Eric Zeissig's picture

Great article, but I must say, as frustrating as it may be at times, we should be thankful for the parents that challenge us. Okay, I admit, I am a GenX'er, so I get it. So you might understand why I too would rather have a parent who is involved (even if that seems like too much) in their child's education than one that isn't. Sometimes we get stuck in our ways, not necessarily keeping up with the times. Working with such parents forces us to think out of the box, helping us come up with ways to keep instruction from getting stale, and modify or methods so that we can better meet the needs of all children.

As the article mentions, we should have certain non-negotiables, but beyond those there is no reason you shouldn't take a moment to listen and collaborate with parents. In my experience, a parent gets nasty because they think there is no one listening or doing anything about their problem. We should take time at every meeting (be it IEP meeting, parent conference, etc.) to thank parents for their participation. You might get a suspicious look or comment from the more outspoken ones, but it's important to let them to know that their input is truly valued.

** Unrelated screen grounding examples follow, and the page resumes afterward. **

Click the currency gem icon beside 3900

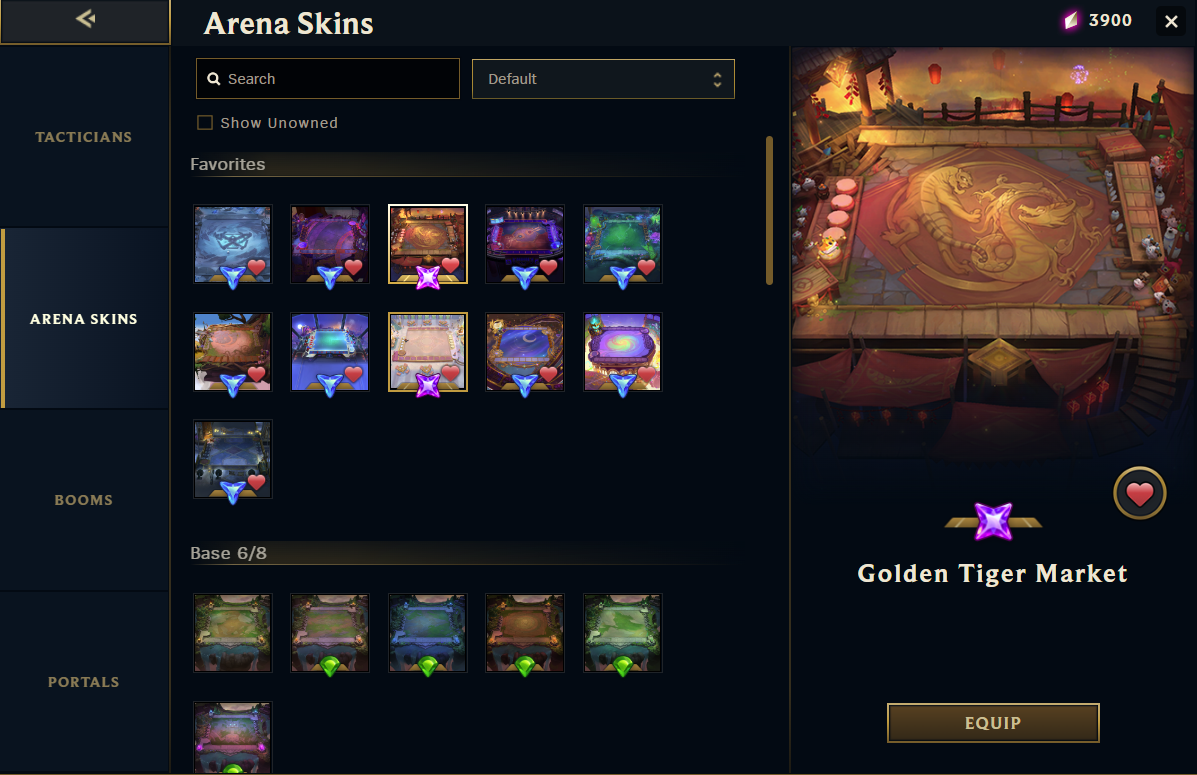[x=1072, y=21]
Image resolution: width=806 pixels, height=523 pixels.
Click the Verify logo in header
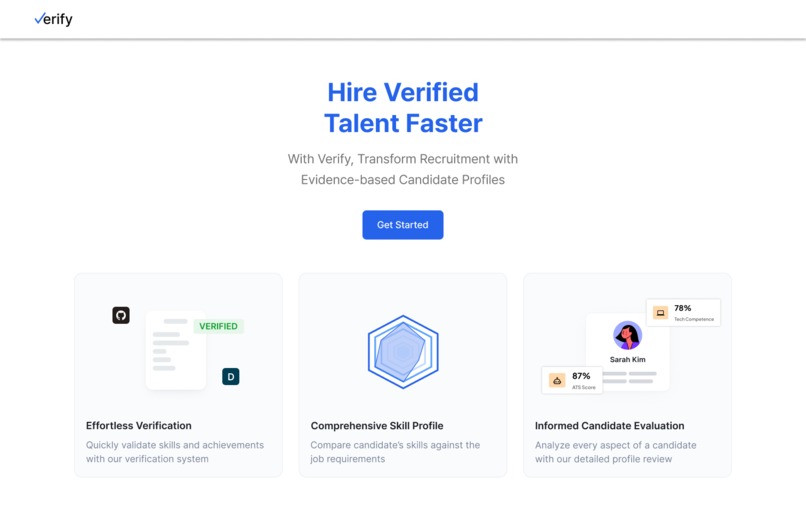click(53, 19)
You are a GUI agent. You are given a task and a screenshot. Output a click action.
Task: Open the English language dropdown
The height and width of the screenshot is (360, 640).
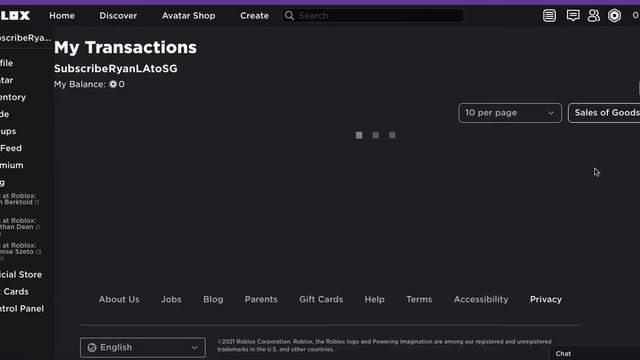tap(143, 347)
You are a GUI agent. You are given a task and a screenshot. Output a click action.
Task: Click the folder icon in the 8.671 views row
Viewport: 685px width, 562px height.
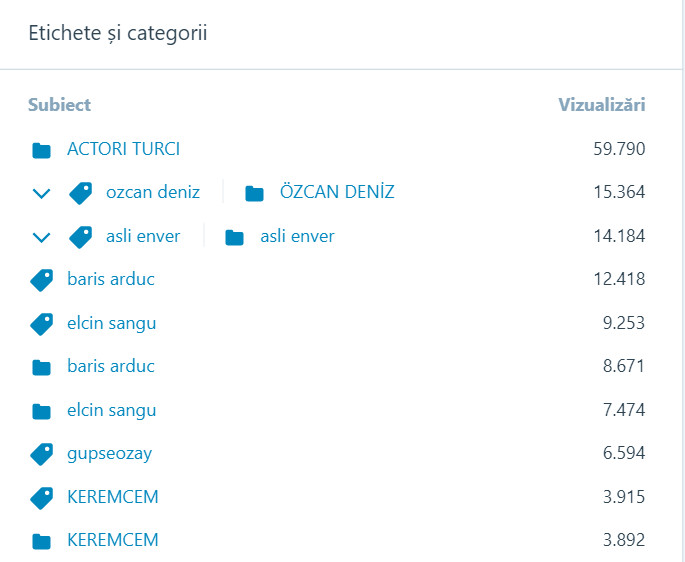tap(41, 367)
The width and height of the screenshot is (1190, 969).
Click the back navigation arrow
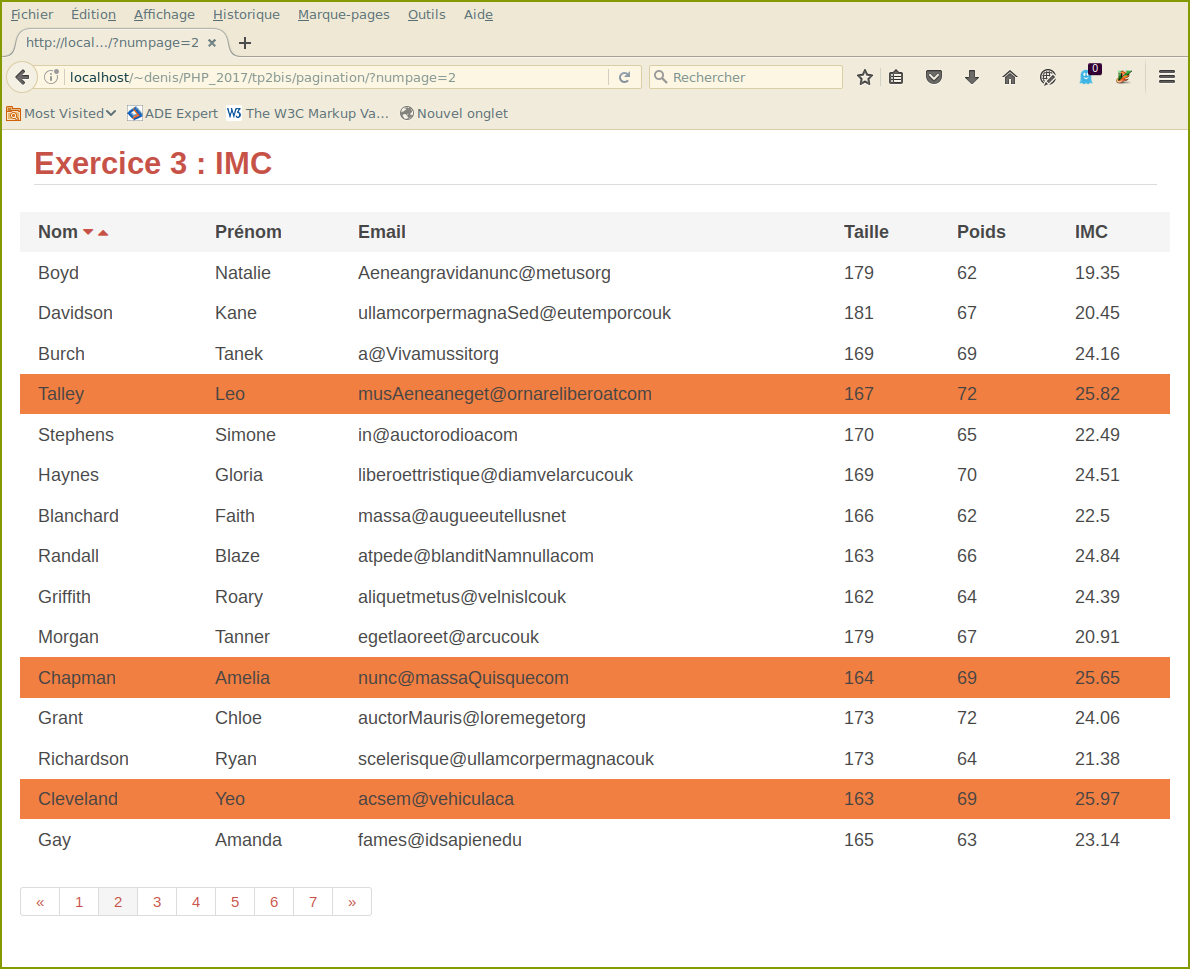click(23, 77)
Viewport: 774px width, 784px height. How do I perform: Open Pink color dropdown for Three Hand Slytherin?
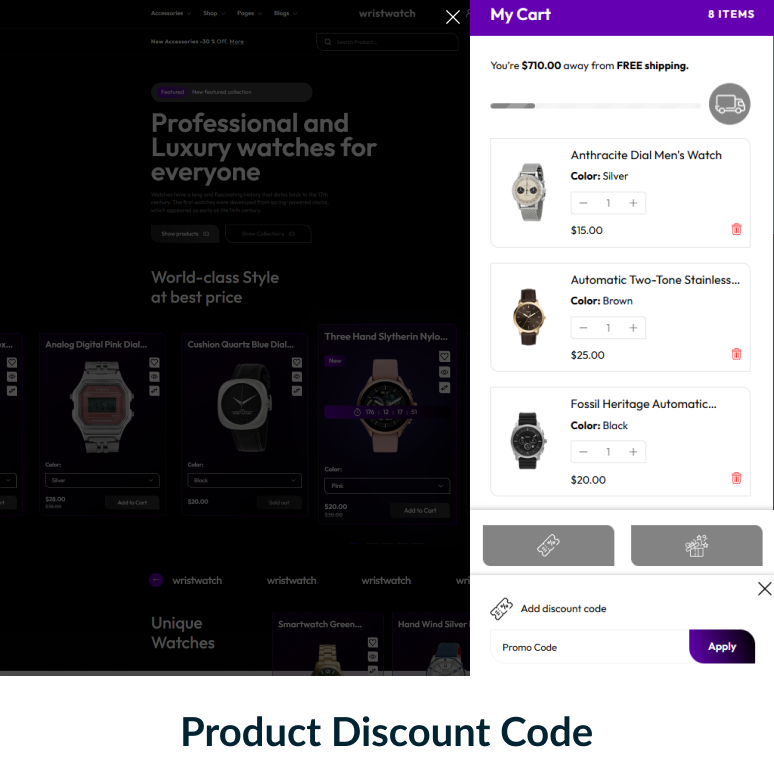pos(387,486)
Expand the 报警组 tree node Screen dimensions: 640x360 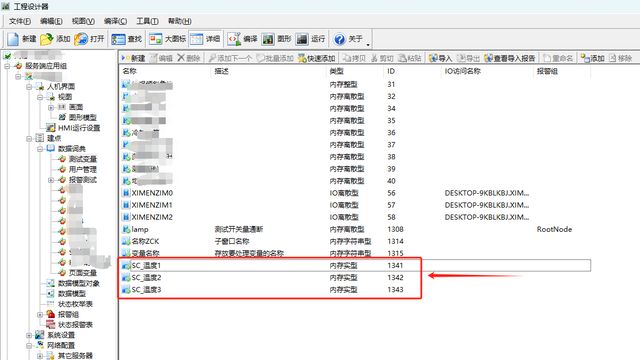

Isn't collaborative problem-solving one of the behaviors we are trying to model for our students anyway?

Melinda Cameron's picture
Melinda Cameron
Elementary Gen/Sp Ed. Certified

I'm almost certain MOST (or even better yet) ALL of Gen X does not live life under the impression they are "Entitled" or that "The World Owes Them" for their terrible childhood. It's actually quite the opposite in my opinion. I am a Gen Xer and I am 100% certain my childhood taught me more than it should have but I feel fortunate today. It took some time all the way into my college years but finally I realized I was meant to grow stronger and wiser (Even though my mother died when I was 4 and my father dying before I was 10). I have respect for those who face difficult times. But my respect is MORE for those who (eventually) realize they can become a better person through their struggles. I LOVE who I am today and by no means do I feel "the world owes me" (Gen Xers are tough and I never met anyonne who regrets learning all that we had to ). The main purpose of this article (and please correct me if I'm wrong) was to bring awareness of what types of parents evolved from Gen X so teachers could be more effective at building strong parent/teacher/student relations. The best teachers are the ones who take the time to really UNDERSTAND their student's needs and strengths based on many aspects (surely we all know that). The author did a great job to define Generation X based on facts and statistics. To me it was quite clear that she was trying to EXPLAIN why Gen X parents are the way they are today so we can then better understand our students. Yes, GEN X might have some issues but (come on people) who doesn't. Peace

Joseph Burke's picture
Joseph Burke
Senior Agriscience major, future teacher!

My mother is a Gen-Xer and she definitely did many of the things that are mentioned in the article but I am incredibly appreciative of that. In the 3rd grade I had a teacher that said because of my dyslexia I would be lucky if I could get a job flipping burgers at McDonald's. She didn't stand for it and I later found out she would mail all of my successes to the teacher and still does to this day. In a year I will have a classroom of my own and I hope that all of my parents are that interested and absorbed in their child's education. It seems like a challenge that works best for developing their children, bring it on!